[Records excerpted from a collection]
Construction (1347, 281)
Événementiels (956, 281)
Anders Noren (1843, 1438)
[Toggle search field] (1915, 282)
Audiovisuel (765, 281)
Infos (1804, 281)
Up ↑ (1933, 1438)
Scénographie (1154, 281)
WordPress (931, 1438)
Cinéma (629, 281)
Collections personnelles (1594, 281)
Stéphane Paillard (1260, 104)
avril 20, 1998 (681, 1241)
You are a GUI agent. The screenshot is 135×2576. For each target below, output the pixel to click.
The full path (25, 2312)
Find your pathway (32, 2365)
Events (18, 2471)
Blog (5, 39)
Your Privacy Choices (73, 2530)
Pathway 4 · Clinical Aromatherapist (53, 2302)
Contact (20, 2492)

**Exercise brief**
Without changing anything, repeat every record above.

**Solution for this task**
Construction (1347, 281)
Événementiels (956, 281)
Anders Noren (1843, 1438)
[Toggle search field] (1915, 282)
Audiovisuel (765, 281)
Infos (1804, 281)
Up ↑ (1933, 1438)
Scénographie (1154, 281)
WordPress (931, 1438)
Cinéma (629, 281)
Collections personnelles (1594, 281)
Stéphane Paillard (1260, 104)
avril 20, 1998 (681, 1241)
You are a GUI agent. The screenshot is 135×2576. For each target below, output the pixel to click.
The full path (25, 2312)
Find your pathway (32, 2365)
Events (18, 2471)
Blog (5, 39)
Your Privacy Choices (73, 2530)
Pathway 4 · Clinical Aromatherapist (53, 2302)
Contact (20, 2492)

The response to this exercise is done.